- [About this task]:
Where does the string "field" appear in the records? Copy each line that holds it.

- [Entries shown]:
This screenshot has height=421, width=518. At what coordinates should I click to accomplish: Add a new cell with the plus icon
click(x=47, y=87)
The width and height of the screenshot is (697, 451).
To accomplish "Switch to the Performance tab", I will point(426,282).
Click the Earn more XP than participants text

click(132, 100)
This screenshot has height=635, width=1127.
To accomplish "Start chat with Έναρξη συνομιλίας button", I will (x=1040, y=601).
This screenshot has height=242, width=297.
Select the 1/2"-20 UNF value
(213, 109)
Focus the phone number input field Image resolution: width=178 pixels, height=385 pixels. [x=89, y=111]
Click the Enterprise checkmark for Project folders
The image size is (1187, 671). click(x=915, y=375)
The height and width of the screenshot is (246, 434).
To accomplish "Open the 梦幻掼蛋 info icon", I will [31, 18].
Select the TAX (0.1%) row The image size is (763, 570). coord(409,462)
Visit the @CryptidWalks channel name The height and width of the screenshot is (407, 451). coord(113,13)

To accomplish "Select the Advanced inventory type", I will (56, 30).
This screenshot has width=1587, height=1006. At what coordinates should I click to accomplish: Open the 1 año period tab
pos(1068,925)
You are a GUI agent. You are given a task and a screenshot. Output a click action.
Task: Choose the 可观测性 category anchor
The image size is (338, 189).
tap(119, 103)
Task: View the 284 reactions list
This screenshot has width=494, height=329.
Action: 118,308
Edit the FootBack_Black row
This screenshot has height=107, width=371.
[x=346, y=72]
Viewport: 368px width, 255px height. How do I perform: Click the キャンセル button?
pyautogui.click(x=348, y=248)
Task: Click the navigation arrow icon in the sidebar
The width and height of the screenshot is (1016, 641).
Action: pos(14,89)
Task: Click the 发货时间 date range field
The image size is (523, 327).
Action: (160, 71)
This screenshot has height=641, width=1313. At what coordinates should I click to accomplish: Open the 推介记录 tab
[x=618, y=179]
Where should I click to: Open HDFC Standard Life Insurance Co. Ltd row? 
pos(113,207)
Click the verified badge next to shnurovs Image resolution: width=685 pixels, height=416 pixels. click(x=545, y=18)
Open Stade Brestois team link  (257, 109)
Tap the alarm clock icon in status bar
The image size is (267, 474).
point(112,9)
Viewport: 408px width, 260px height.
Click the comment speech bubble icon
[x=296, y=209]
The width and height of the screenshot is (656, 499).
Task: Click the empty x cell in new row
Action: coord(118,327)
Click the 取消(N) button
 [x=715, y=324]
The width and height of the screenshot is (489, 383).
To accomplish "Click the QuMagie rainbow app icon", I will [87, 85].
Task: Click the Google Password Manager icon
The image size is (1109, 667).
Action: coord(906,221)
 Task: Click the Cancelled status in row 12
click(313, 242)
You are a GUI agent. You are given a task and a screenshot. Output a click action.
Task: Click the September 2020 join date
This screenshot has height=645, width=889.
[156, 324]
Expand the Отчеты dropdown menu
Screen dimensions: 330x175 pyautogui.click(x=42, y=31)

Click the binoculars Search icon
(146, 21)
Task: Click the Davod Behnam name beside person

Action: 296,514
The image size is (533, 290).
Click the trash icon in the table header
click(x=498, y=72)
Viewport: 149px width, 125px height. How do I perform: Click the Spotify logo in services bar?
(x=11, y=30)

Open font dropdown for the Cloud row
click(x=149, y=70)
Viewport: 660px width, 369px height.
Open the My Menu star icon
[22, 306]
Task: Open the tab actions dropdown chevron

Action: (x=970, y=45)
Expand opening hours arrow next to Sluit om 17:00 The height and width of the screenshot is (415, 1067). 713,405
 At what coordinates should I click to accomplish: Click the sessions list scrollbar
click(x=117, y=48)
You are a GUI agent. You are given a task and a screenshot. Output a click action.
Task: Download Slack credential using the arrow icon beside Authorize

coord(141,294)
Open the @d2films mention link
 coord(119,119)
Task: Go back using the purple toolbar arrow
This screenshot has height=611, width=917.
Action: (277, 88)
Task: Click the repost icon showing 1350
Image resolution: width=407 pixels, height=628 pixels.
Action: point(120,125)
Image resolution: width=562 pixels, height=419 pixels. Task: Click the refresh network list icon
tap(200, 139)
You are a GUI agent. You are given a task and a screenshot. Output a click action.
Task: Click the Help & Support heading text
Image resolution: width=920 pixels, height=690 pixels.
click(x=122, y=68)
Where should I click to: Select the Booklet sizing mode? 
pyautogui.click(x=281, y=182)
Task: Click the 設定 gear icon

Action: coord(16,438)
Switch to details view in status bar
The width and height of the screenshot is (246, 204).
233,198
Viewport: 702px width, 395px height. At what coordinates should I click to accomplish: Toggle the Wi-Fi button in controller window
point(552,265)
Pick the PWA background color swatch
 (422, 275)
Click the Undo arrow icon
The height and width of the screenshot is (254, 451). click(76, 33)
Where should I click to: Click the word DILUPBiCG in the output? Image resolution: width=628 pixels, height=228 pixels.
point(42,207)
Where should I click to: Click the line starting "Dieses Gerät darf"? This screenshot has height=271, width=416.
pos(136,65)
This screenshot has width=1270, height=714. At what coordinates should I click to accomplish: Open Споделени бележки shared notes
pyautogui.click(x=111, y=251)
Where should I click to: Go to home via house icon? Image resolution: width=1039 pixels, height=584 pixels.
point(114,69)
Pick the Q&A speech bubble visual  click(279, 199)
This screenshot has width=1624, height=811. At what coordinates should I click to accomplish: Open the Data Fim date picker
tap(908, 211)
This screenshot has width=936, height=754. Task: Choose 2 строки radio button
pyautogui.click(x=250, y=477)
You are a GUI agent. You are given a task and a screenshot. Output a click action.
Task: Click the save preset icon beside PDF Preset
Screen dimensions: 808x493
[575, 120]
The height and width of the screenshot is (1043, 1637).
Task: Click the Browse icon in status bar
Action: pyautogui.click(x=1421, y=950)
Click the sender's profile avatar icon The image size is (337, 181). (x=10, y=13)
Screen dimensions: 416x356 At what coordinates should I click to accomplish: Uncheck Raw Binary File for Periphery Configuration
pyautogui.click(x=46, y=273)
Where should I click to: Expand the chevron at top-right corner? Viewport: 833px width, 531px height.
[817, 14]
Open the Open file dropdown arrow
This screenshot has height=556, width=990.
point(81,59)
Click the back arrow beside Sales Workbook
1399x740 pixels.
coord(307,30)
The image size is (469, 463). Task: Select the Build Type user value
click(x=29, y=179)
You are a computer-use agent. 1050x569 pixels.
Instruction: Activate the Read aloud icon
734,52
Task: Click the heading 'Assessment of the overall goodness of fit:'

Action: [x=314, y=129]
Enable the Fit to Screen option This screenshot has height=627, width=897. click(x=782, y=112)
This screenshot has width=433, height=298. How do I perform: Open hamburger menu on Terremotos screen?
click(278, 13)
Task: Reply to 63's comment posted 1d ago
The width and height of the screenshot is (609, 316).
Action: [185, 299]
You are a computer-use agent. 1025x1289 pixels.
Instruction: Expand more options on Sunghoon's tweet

- [Finished task]:
Focus the phone number input field Image resolution: width=178 pixels, height=385 pixels. [x=89, y=111]
Task: Click the 发货时间 date range field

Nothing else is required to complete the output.